Reviving the middle class is clearly the most important challenge, involving the most people. But it’s also the hardest – it began 40 years ago – and one for which it has proved difficult to find an enduring solution. There is strong evidence that rising inequality is crowding out the middle class. But there is also a powerful story to be told about how technology, globalization, and declining American education and skills have contributed to the stagnation of wages for the median worker.

Would higher taxes on the rich create a more dynamic middle class? Perhaps, but it’s not clear exactly how. It’s also worth noting that America’s tax regime – relying mostly on income taxes – is already more progressive than European systems that raise a much greater percentage of their revenues from sales taxes.
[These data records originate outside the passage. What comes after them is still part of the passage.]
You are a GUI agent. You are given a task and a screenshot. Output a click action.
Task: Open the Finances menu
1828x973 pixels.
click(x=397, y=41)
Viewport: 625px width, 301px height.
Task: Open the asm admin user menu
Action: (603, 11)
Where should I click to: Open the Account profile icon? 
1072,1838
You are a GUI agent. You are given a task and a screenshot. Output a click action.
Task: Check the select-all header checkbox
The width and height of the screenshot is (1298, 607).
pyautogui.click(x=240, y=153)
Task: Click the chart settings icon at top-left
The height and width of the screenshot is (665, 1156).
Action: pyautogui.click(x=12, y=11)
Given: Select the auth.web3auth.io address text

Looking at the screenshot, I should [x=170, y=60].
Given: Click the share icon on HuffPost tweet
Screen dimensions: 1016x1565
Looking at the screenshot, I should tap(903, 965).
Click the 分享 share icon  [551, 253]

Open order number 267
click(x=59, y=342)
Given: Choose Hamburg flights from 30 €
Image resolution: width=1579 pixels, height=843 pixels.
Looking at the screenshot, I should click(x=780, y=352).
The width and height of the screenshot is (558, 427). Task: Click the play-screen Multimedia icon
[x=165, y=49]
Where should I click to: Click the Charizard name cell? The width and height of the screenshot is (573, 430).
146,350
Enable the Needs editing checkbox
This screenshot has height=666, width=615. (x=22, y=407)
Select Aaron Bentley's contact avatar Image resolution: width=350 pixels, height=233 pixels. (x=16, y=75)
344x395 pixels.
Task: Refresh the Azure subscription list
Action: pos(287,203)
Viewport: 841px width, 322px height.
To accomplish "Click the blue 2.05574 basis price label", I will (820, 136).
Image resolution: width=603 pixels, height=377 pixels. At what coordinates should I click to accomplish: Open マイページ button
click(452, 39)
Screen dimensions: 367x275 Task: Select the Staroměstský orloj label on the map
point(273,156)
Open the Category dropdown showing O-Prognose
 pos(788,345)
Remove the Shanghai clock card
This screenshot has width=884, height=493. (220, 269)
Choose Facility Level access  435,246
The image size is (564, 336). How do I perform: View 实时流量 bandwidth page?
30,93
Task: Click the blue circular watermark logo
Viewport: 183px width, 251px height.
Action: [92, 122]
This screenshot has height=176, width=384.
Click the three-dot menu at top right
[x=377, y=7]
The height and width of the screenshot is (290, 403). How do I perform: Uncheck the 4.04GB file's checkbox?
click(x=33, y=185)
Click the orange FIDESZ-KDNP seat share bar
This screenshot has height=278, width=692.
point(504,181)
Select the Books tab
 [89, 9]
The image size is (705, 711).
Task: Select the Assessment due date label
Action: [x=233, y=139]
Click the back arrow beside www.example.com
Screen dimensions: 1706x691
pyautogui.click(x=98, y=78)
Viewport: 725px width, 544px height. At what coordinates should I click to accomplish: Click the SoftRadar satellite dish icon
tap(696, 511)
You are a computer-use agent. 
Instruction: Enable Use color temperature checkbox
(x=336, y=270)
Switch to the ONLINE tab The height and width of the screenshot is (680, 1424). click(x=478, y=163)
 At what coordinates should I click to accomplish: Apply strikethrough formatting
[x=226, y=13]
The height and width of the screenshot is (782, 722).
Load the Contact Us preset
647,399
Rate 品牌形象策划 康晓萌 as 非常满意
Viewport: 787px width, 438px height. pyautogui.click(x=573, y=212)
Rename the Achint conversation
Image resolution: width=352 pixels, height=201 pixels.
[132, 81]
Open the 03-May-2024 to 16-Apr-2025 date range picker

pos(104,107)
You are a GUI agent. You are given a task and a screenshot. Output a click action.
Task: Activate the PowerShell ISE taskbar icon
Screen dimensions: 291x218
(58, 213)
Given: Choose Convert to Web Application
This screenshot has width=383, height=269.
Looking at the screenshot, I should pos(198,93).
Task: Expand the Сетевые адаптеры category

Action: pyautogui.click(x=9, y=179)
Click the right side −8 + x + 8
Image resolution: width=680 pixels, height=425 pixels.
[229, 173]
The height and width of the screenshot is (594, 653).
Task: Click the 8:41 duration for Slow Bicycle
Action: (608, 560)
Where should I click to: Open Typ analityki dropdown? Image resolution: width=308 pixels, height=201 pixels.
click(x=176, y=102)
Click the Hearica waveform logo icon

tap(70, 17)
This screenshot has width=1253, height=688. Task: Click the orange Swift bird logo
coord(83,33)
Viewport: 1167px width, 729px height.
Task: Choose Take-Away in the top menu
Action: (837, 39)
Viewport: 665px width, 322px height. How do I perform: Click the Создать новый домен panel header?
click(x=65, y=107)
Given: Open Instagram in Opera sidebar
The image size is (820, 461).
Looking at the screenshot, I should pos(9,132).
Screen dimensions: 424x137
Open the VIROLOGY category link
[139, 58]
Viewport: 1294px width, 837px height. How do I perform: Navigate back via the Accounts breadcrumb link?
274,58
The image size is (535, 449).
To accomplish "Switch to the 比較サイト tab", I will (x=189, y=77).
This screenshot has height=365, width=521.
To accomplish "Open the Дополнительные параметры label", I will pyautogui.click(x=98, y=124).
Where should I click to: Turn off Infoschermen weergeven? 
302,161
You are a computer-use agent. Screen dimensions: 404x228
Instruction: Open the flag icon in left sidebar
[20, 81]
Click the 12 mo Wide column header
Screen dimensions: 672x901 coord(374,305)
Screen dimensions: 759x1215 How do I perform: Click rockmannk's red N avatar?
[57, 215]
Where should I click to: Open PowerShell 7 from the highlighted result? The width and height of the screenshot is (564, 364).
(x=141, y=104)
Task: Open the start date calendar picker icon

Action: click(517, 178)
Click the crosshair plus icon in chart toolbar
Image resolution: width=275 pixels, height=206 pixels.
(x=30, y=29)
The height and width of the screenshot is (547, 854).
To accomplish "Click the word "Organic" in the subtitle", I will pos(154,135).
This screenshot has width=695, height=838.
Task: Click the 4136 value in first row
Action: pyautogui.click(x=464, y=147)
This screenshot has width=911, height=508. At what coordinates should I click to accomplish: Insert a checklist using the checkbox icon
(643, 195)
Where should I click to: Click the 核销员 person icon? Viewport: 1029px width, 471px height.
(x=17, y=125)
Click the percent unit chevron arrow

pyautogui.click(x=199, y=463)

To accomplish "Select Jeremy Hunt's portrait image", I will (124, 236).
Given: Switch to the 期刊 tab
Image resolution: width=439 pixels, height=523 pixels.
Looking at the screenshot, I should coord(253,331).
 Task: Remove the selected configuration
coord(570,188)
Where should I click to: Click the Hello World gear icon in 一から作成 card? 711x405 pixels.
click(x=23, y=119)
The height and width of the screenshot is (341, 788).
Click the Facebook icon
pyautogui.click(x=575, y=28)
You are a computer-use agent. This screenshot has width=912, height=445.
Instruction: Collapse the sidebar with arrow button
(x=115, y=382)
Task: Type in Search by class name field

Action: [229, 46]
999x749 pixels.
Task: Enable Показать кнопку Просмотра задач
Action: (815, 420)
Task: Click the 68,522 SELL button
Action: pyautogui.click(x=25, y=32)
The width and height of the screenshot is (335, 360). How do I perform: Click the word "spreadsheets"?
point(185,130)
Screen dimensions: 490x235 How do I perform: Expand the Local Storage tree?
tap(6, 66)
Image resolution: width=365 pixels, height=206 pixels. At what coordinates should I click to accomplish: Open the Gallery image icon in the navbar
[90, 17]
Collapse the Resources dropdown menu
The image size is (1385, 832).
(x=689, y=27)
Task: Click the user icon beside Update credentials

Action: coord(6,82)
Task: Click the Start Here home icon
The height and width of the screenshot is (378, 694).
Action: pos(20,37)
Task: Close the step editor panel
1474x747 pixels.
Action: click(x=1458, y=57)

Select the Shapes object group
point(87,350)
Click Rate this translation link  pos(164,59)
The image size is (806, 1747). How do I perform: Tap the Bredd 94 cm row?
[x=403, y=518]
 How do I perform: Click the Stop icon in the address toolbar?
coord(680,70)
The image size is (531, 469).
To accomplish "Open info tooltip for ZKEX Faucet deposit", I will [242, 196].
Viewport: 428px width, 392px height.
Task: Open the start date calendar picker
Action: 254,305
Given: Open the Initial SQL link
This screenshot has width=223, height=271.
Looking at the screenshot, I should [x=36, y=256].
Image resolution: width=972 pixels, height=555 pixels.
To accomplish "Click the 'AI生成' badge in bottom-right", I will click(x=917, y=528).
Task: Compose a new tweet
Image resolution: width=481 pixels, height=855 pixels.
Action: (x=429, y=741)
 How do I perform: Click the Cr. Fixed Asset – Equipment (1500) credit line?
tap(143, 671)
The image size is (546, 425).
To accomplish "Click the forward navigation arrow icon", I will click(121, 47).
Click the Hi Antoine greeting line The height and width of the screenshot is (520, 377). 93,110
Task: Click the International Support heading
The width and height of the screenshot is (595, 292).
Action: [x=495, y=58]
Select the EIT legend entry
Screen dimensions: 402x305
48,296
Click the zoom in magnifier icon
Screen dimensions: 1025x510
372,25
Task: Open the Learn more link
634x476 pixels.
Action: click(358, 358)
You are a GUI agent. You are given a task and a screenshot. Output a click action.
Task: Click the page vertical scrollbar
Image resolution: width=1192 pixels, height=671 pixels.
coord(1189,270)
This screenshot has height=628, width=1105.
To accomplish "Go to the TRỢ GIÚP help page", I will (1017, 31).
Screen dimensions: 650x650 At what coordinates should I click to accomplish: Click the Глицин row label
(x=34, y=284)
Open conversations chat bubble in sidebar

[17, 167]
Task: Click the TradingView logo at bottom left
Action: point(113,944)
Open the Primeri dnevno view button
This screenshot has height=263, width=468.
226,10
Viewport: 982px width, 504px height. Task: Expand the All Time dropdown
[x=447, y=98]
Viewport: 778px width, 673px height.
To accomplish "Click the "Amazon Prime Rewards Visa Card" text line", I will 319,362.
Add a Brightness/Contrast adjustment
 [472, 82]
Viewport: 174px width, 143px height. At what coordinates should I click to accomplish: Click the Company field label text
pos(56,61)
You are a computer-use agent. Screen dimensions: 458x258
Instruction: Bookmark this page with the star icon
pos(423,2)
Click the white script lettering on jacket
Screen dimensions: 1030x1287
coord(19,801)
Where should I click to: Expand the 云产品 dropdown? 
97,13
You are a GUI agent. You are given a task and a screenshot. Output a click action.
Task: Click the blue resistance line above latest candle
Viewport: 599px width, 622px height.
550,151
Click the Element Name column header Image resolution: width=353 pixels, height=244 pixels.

The top 10 percent of American earners pay about 70 percent of all federal income taxes. In New York City, the top 1 percent pay almost 45 percent of the city’s income taxes.

Some argue that the real link between the rise of the rich and the fall of the middle class is political. The rich have captured the political system and milked it to their advantage. And it’s also true that – because of the vast role of money in politics – the well-off (and well-organized) can often get specific tax breaks and regulatory relief to help them. But more broadly, look at what’s happened in the last 10 years in America. Medicare was expanded dramatically, near-universal health care was enacted, energy policy has been changed against the wishes of big oil and coal companies, and tax rates on the rich have approached 30-year highs. And it was America that a few years ago passed a stimulus program of almost $1 trillion to fight unemployment. Europe, with its more egalitarian politics, slashed social spending in the face of the worst unemployment since the Great Depression. On its face, this is not strong evidence of the political power of America’s rich.

Of the three problems, the easiest to fix is the one we spend the least time talking about: the fate of the poor, who now number 46 million. Since the poor tend not to vote, or lobby, they have not gotten much attention since Lyndon’s Johnson’s efforts in the 1960s. American government does not devote much energy or money to their problems, especially those of impoverished children who suffer from malnutrition, bad health and poor education, which cripples their chances of escaping poverty. The resources needed to change this would be a fraction of what we spend on the middle class in this country.

We don’t have all the answers, but if you’re looking for the policy that would likely have the biggest effect on increasing social mobility and reducing inequality, let’s shift the attention from the rich and the middle class and focus on the forgotten poor.